• **What is required**
Recast the records, from the line containing "町の施設 (366, 104)" through the end of the records, as a Markdown table with the columns Row and Line, skipping blank lines. Leave the pictures out of the table.

• **Data extract**
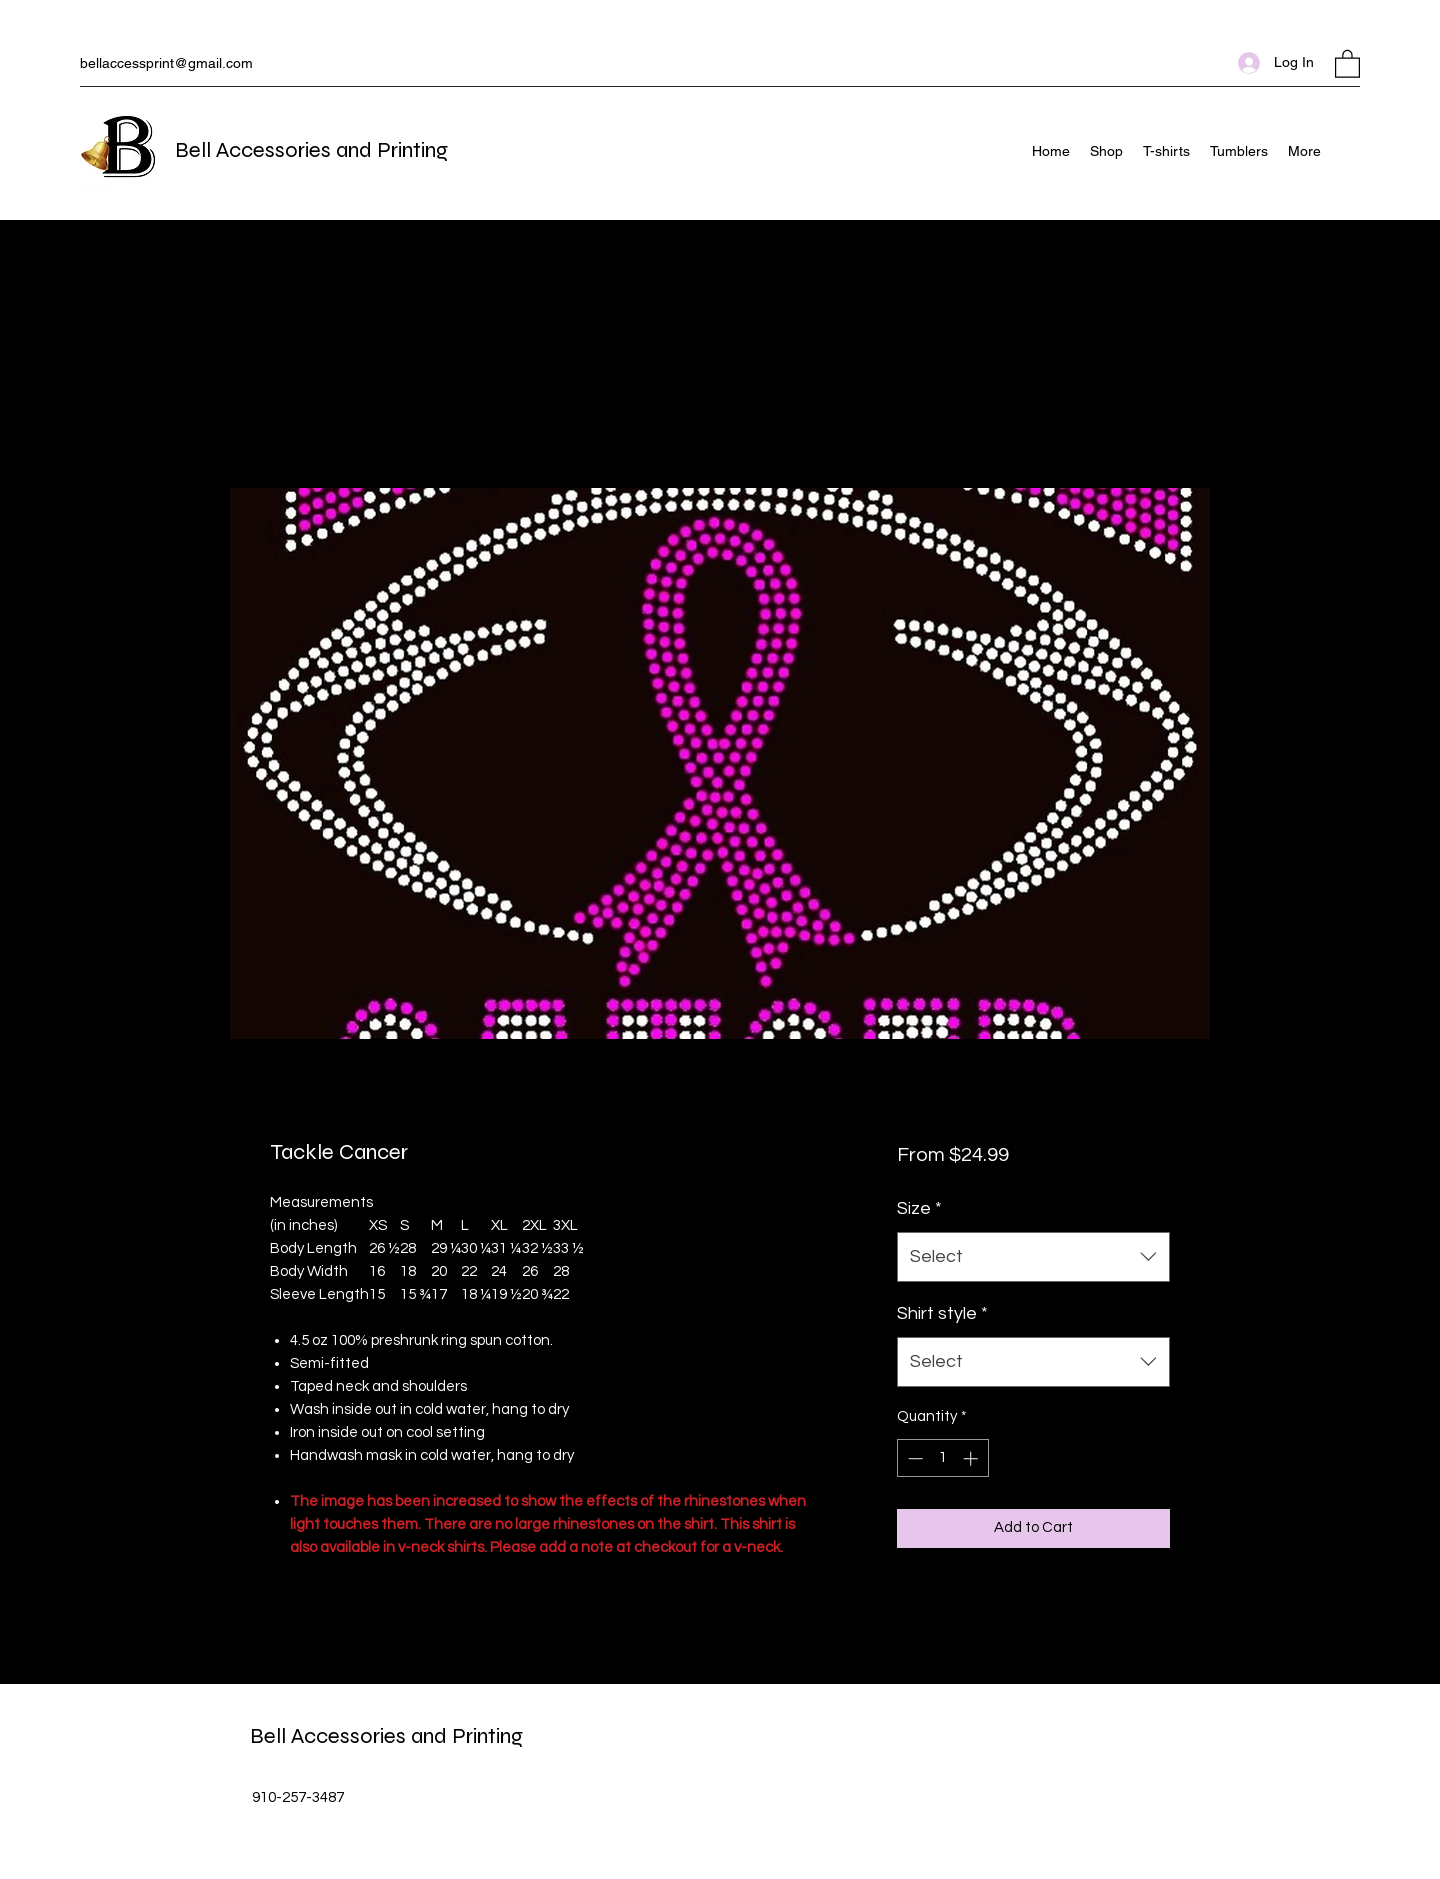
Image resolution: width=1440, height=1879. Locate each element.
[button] (1347, 63)
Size (919, 1208)
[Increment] (972, 1458)
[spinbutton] (942, 1458)
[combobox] (1033, 1257)
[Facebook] (1350, 151)
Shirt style (942, 1313)
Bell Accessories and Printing (311, 150)
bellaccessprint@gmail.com (166, 63)
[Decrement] (913, 1458)
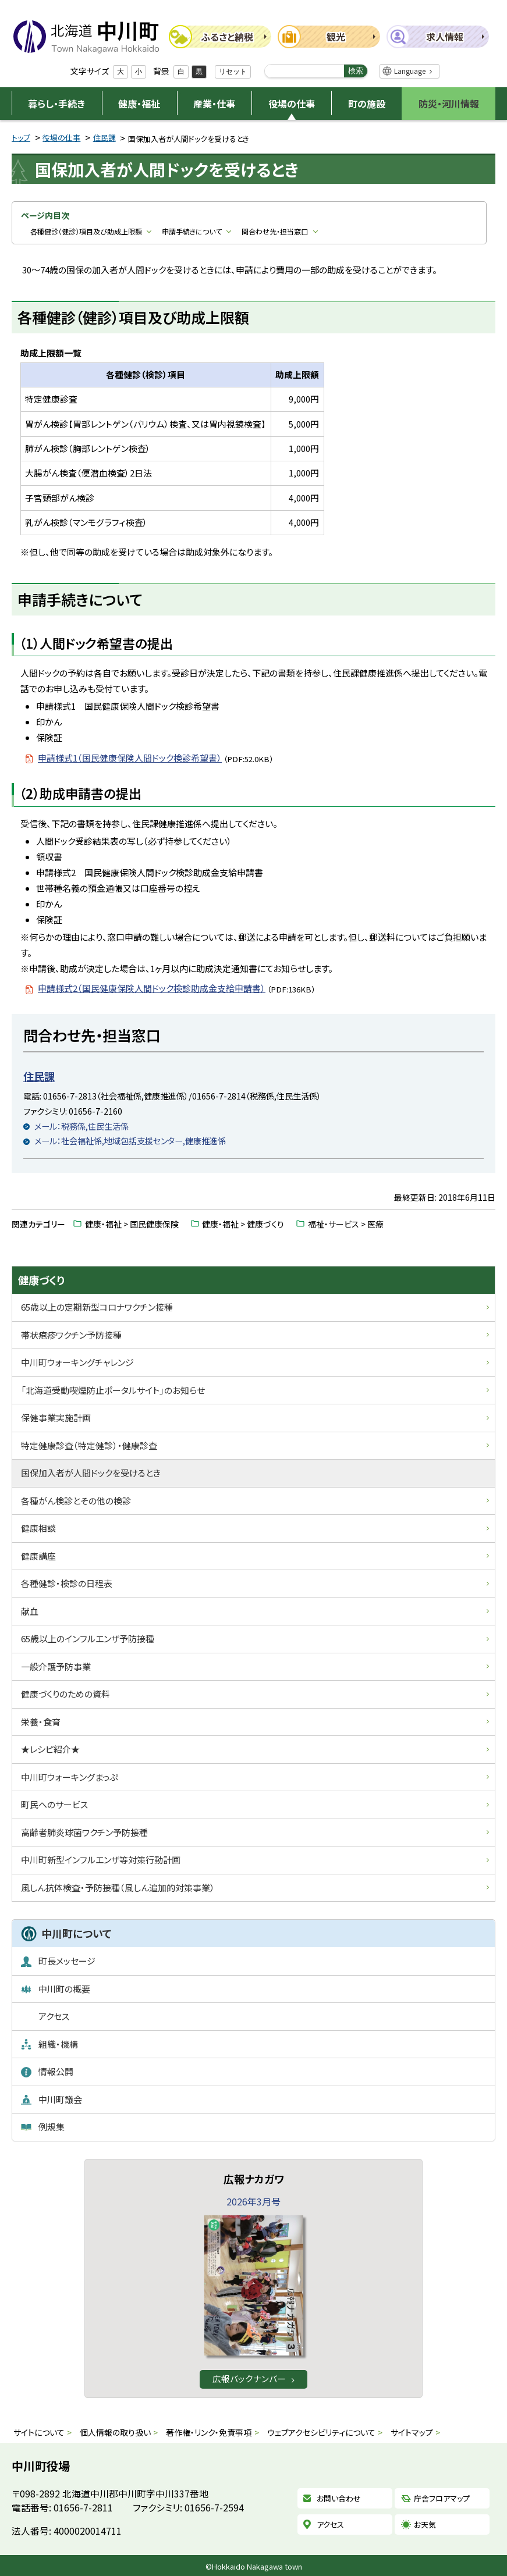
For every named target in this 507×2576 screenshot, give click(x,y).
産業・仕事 (214, 104)
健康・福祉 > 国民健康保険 (132, 1224)
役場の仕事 (291, 104)
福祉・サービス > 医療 (346, 1224)
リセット (233, 71)
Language (410, 71)
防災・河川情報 (449, 104)
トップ (21, 137)
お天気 (425, 2525)
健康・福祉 (139, 104)
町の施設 (366, 104)
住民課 (104, 137)
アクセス (330, 2525)
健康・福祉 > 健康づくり (243, 1224)
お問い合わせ (339, 2498)
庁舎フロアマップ (442, 2498)
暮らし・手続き (56, 104)
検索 (355, 70)
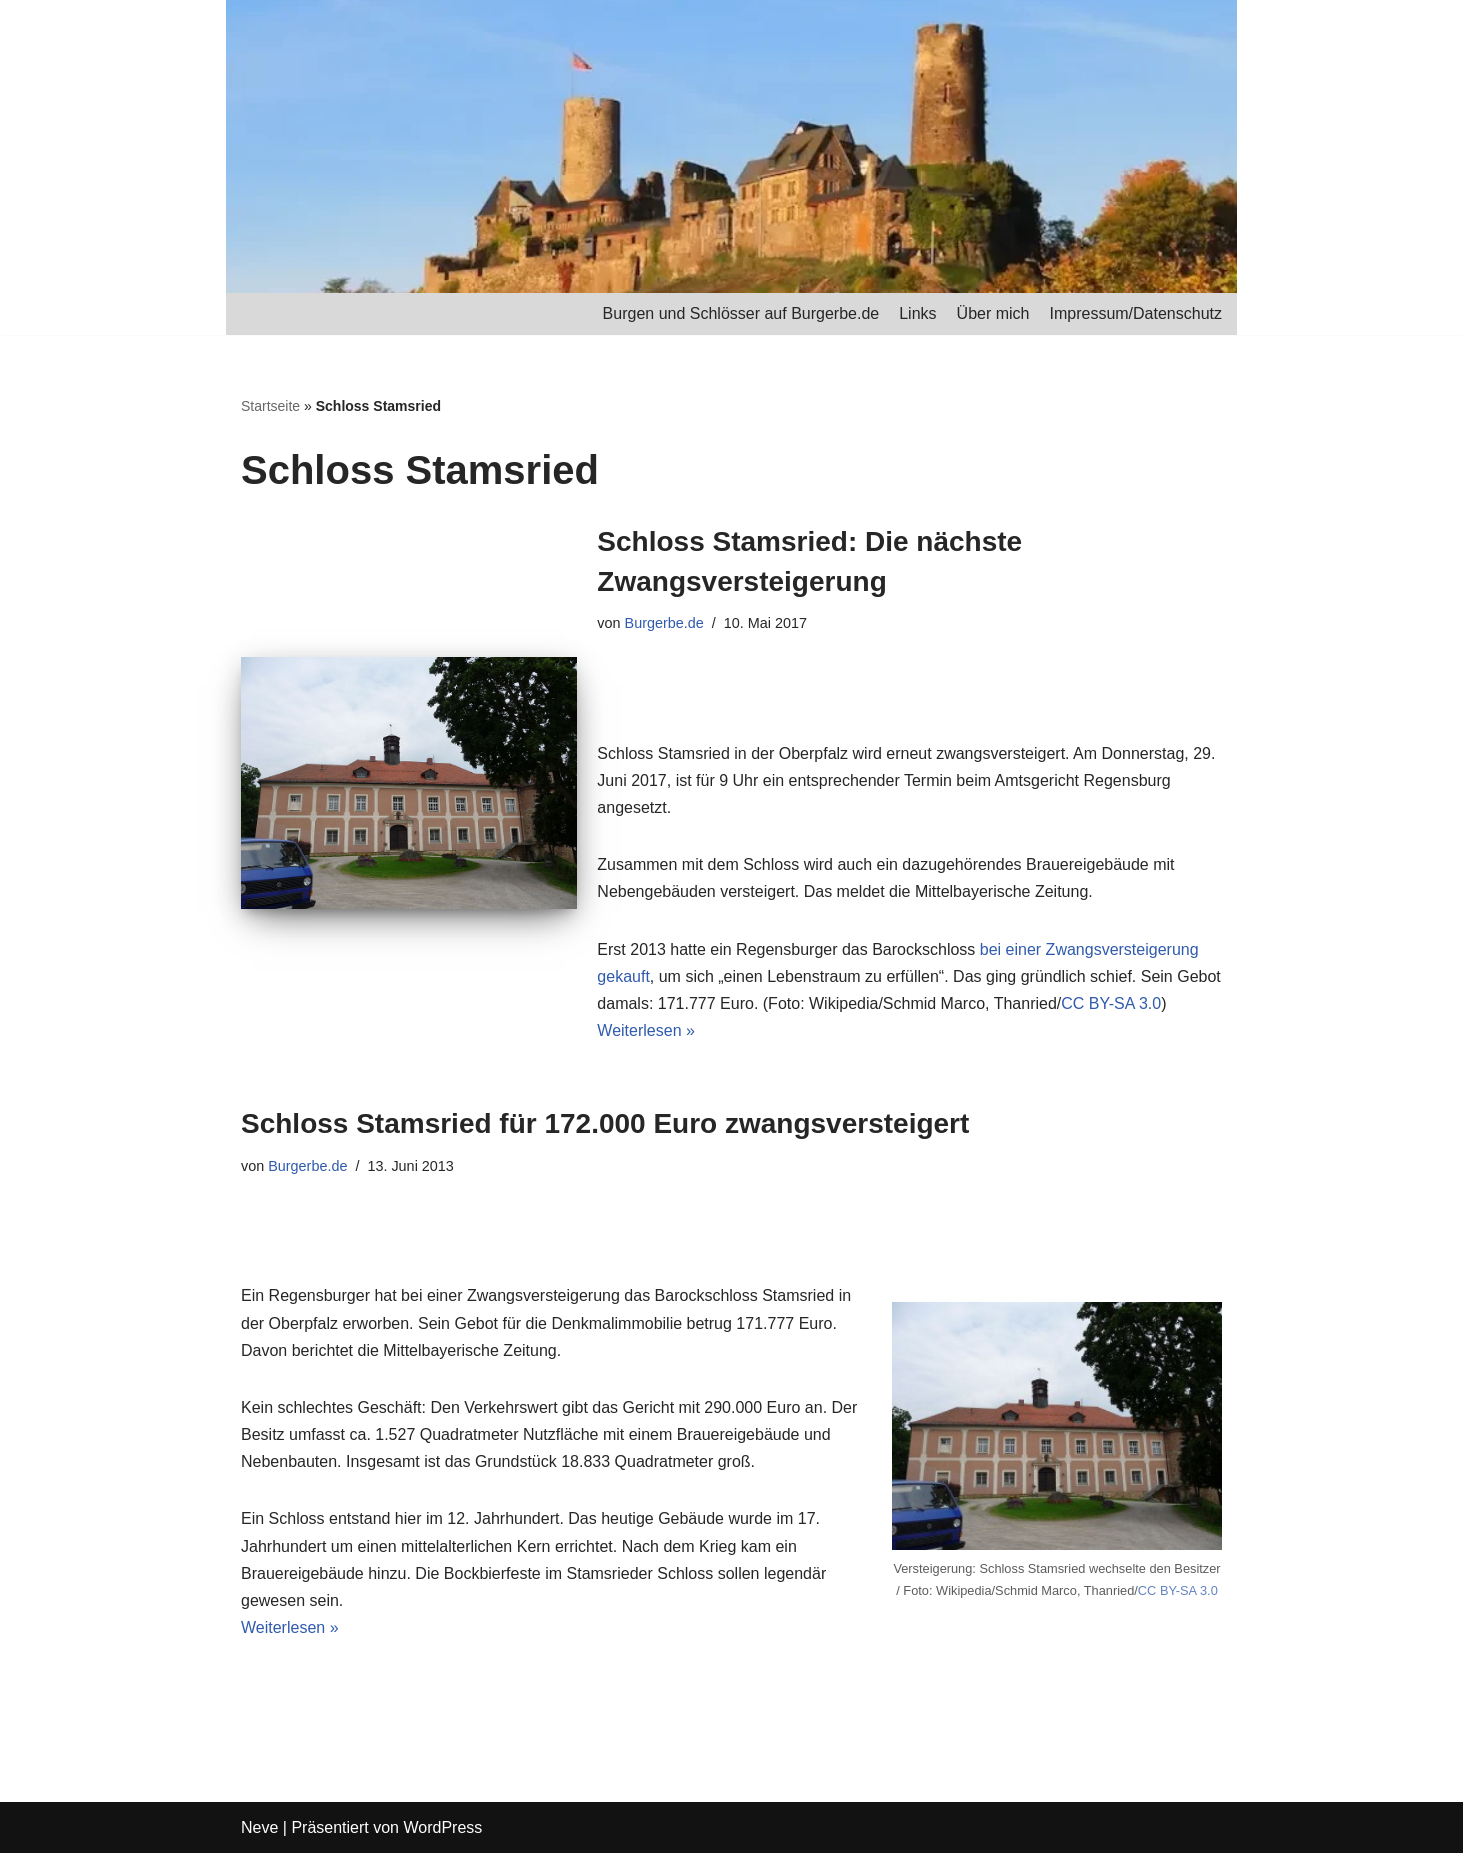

• **Result of this task**
| Row | Line |
|---|---|
| 1 | 町の施設 (366, 104) |
| 2 | 住民課 (104, 137) |
| 3 | アクセス (330, 2525) |
| 4 | 健康・福祉 > 健康づくり (243, 1224) |
| 5 | お問い合わせ (339, 2498) |
| 6 | 庁舎フロアマップ (442, 2498) |
| 7 | 暮らし・手続き (56, 104) |
| 8 | 検索 (355, 70) |